She and others are upset because today, some transgender women, people born male but who identify as female, are winning sports competitions.

Schneeberger regularly won bicycle races, until a former men’s cyclist transitioned, competed as a woman and rode away from her.

“How did this happen?” asks Schneeberger. “I just want to be able to compete on a fair playing field.”

But no playing field is perfectly fair, says trans athlete Joanna Harper.

Harper is also a scientist who advised the Olympic committee. She points out that transgender competitors often take testosterone blockers that help align their body with how they identify. As a result, “Trans women lose muscle, lose strength, lose endurance.”

That’s why sport organizations like the Olympics and NCAA require trans athletes to undergo hormone therapy.

Trans sprinter Cece Telfer, who won an NCAA championship, says, “As a trans athlete, I am not a threat to women’s sports. Because I am a woman!”

But before Telfer transitioned, when she competed as a man, she wasn’t the champion she is now. She ranked 390th best. I point that out to Harper.

“I have to admit I am somewhat at a loss to explain it,” Harper responds. “However, there are hundreds of NCAA championships awarded every year. … The idea that trans women are hugely going to outperform ciswomen does not hold up to the statistics.”

Yes, it does, says biologist Emma Hilton, who co-authored a review on trans women in sports.

She found that in most every category, men are much stronger. Testosterone blockers just can’t close the gap.

I support adults who want to transition. People should be allowed to be whoever they want to be. But why should they be allowed to compete in top-level events like the Olympics? This year, there was only one trans woman competing, a weightlifter from New Zealand. She didn’t win a medal.

But in the future, there will probably be more. I think that’s unfair.
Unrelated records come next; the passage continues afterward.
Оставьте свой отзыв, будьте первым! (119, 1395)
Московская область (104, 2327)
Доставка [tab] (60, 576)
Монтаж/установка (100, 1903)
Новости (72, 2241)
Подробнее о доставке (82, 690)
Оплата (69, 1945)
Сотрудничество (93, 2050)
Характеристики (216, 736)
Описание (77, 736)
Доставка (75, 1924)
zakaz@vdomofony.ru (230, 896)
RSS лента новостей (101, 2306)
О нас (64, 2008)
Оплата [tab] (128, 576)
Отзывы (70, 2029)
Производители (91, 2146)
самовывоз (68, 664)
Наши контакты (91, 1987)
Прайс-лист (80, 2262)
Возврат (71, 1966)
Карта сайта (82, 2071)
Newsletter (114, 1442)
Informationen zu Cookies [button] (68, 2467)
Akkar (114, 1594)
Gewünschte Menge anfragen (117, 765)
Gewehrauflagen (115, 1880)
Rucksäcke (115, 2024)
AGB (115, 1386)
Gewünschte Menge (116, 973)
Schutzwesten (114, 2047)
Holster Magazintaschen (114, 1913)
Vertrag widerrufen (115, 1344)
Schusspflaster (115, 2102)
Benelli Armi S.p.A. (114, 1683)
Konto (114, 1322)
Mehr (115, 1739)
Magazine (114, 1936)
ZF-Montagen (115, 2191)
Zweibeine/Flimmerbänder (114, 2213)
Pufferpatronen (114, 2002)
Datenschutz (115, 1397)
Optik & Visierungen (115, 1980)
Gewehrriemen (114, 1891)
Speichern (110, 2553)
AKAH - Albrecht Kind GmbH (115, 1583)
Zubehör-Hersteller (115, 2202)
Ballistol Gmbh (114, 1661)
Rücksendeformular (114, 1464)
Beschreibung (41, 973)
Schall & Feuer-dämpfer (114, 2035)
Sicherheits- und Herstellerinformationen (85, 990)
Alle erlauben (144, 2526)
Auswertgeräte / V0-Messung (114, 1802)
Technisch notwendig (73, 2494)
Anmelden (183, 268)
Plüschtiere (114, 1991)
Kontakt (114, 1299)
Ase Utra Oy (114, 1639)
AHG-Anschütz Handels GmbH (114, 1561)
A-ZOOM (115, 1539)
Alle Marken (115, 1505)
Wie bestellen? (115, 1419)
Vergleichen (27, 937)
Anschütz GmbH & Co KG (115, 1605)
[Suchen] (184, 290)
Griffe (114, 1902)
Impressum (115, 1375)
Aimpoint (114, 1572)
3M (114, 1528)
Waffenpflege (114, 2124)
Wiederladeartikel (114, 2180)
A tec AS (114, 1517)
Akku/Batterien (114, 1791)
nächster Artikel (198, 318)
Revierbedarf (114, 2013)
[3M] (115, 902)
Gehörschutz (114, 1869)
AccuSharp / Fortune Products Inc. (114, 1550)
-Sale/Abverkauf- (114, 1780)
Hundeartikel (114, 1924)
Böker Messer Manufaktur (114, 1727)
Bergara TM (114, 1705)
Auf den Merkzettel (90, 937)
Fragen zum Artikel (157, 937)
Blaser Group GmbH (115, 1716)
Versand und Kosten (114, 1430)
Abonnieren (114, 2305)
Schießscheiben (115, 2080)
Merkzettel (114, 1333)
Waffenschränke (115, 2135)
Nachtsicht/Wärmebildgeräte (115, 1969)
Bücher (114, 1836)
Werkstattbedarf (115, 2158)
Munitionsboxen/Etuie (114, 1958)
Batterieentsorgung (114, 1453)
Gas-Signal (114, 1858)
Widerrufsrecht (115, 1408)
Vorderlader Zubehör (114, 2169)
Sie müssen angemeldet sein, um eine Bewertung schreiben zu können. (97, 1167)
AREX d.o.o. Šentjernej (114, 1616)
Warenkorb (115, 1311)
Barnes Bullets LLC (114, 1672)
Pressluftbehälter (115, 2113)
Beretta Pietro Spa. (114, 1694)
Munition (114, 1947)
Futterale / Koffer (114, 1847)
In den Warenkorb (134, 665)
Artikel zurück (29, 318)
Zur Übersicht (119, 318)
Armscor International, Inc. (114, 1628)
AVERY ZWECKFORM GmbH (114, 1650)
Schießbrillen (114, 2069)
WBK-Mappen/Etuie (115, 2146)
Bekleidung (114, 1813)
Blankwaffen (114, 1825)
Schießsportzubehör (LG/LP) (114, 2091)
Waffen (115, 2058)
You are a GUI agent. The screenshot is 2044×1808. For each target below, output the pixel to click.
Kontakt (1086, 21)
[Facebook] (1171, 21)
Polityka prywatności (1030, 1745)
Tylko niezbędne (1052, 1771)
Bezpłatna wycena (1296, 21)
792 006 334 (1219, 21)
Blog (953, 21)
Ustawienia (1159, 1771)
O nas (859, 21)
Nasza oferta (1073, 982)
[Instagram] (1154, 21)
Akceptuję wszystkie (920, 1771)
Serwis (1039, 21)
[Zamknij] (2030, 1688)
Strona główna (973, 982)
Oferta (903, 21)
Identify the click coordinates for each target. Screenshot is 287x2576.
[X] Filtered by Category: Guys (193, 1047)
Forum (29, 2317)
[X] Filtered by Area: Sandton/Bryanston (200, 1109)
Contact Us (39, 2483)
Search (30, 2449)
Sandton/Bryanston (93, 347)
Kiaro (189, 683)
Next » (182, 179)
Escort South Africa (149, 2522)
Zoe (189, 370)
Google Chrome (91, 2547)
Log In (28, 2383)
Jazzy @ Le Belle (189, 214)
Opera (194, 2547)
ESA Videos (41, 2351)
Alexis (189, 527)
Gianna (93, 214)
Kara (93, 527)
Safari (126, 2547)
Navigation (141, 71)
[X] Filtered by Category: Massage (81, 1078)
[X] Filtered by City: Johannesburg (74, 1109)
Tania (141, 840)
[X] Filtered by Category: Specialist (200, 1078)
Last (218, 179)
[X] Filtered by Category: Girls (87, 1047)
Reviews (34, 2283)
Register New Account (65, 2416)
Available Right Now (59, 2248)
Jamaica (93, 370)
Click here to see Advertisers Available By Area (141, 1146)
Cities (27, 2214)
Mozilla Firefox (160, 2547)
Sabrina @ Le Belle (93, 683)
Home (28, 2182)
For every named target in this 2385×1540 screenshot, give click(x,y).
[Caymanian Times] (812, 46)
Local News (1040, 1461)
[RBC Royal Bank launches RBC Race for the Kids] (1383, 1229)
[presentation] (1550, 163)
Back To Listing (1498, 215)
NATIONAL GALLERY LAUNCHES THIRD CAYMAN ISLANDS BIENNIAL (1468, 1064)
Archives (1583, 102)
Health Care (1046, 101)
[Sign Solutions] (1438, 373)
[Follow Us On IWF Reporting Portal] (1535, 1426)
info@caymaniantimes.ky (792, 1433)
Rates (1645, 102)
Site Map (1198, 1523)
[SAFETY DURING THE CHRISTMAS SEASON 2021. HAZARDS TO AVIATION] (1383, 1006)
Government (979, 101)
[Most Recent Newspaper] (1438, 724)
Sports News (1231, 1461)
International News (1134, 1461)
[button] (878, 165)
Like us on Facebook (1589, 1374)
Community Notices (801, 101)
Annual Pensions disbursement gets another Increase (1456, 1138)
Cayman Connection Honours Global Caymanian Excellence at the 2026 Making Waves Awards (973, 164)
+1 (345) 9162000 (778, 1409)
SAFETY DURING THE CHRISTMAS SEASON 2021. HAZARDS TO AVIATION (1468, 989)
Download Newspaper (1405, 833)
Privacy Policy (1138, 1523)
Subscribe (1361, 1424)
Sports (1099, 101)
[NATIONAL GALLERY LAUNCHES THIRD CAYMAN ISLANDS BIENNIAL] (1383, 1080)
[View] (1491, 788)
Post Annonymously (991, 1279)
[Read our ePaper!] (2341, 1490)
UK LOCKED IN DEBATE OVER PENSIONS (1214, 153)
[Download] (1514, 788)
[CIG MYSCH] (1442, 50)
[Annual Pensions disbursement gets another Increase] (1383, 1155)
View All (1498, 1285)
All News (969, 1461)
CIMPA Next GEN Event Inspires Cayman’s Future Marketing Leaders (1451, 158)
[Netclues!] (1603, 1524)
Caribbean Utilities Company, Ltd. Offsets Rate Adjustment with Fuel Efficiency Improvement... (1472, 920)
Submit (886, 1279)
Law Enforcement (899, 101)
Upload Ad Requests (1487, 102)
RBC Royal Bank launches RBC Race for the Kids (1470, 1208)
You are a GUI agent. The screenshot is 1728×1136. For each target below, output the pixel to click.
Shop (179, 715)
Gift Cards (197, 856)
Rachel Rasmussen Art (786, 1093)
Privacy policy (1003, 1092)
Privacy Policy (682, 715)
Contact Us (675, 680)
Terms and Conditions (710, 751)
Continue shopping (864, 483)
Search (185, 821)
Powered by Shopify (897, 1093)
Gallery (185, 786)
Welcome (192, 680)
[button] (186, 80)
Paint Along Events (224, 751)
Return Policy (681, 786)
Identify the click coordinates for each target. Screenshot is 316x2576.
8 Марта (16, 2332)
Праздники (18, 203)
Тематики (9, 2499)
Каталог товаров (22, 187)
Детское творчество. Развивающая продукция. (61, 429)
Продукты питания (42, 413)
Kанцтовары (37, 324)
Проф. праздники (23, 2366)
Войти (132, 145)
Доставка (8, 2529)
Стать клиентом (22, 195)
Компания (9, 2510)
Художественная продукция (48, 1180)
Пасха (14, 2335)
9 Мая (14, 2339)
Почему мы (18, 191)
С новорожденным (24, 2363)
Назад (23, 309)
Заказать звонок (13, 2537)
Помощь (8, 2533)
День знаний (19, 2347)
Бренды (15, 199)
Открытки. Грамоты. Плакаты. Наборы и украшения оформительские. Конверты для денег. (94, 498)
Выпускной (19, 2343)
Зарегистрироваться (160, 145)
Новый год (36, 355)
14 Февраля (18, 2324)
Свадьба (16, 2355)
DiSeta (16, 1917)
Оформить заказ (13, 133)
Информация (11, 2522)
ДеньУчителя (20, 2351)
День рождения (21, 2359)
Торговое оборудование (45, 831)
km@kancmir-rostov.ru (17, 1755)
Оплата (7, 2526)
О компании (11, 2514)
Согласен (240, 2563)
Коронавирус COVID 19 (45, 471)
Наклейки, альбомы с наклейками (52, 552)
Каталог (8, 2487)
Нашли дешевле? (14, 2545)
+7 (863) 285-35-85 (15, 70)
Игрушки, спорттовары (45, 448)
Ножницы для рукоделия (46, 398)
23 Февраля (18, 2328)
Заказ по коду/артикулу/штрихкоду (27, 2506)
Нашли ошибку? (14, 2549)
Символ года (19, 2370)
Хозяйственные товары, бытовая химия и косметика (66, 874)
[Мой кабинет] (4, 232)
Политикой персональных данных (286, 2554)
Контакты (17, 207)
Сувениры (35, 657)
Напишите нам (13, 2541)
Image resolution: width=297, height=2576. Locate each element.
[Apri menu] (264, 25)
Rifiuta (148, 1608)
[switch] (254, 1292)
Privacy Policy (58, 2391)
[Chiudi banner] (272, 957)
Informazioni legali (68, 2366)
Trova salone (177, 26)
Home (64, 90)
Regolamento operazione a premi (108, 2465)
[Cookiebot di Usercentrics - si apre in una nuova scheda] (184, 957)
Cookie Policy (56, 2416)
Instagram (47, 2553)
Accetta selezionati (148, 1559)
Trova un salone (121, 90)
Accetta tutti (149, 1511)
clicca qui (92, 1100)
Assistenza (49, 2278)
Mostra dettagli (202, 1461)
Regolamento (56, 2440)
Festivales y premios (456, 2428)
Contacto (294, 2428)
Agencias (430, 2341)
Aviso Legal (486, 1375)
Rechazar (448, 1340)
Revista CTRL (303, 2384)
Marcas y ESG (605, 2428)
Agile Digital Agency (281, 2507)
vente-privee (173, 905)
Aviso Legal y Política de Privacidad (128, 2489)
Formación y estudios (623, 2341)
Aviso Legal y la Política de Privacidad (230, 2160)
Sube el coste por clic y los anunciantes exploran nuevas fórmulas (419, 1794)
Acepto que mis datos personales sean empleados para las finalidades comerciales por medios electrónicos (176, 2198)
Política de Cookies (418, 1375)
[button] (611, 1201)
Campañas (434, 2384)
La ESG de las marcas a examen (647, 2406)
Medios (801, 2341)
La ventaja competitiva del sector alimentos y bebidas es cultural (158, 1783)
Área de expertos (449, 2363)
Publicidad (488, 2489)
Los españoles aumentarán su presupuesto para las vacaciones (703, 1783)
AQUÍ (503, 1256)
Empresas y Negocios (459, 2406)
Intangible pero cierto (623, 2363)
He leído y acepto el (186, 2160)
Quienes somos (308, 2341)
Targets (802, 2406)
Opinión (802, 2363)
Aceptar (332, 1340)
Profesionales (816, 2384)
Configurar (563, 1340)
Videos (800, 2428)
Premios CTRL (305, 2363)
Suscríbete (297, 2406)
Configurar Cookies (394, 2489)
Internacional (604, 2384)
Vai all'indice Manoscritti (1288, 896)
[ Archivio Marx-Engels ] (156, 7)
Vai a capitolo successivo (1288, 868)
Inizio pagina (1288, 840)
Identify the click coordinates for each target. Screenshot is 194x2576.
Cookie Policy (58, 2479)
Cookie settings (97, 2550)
Harper disagrees. “Trans women will not be outperforming cisgender women by such a margin in most sports that we can’t have reasonable competition.”

Still, few female competitors consider transwomen’s advantage “reasonable.”

Athletes won’t speak up, says Schneeberger, because “they don’t want to lose sponsorship opportunities (or) be called a bigot.”

Currently, most states, supported by the Biden administration, allow trans student athletes to compete, even without hormone therapy.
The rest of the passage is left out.